Он удивлялся тому, что сегодня чувствует себя вовсе не сержантом рядом с капральшей. И не втрескавшимся в метелку обрезком. Он чувствовал теперь себя посетителем виртуального публичного дома, заказавшим юную лолиту, а получившим старую вешалку. В нем явно происходили какие-то перемены, и источником этих перемен была именно она, эта старая вешалка, кол ей в дюзу!
А еще лучше – в корму, и кол настоящий, деревянный, заостренный, чтобы разодрал ей все внутренности, чтобы она визжала от боли, неотвратимо протыкаемая острием, пока бы оно, в конце концов, не вошло ей в глотку и не оборвало мерзкий визг…
Кирилл едва не задохнулся от ненависти и крепко зажмурился, чтобы не видеть ни валяющегося на стуле белого халата и нижнего белья, ни блистающей чистотою раковины водопровода, где эта стерва мыла руки, ни самой этой грязной суки…
А когда он открыл глаза, грязная сука смотрела на него едва ли не с испугом, как будто происходило то, чего она вовсе не запланировала, а то, что произошедшее пять минут назад было ею запланировано – так и к гадалке не ходи!
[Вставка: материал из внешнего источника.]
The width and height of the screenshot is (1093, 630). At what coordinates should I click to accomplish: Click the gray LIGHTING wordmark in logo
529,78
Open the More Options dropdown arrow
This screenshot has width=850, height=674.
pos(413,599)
– Что, сегодня я тебе не понравилась, крепкий кадр?
Голос ее почти дрожал, и это несомненно была дрожь, порожденная стремом.
И Кириллу стало совсем плохо. Ненависть слетела с его души, будто оборванный ветром лист с дерева, а взамен явился стыд, острый, едкий, жгучий…
И в самом деле, она-то тут причем? Да, она совратила его, но ведь Единый для того и создал женщин, чтобы они совращали мужчин. Или пытались приручить. Как диких зверей для собственной защиты. К тому же, он-то, Кирилл, все время – даже в момент наивысшего насл… наказания – помнил, что где-то в стенах лазарета (может быть, даже за этой вот стеной) лежит та, что не побоялась рискнуть своей жизнью ради него, ради того, чтобы он мог сейчас изменить и себе, и ей, и Светлане…
Потом он подумал, что власть этой голубоглазой дьяволицы над ним не поддается объяснению – иначе бы он ни за что не стал трахать ее в такой момент. Наверное, подобных в древние времена жгли на кострах и правильно делали, потому что от них одна беда, брошенные жены и дети, разорившиеся предприниматели, порушенные судьбы, загубленные жизни…
Но тут ему стало совсем стыдно, ибо он попытался переложить сейчас на нее собственную вину, объяснить ее властью собственную сексуальную несдержанность, как… как… как ханжа, как святоша, кол ему в дюзу!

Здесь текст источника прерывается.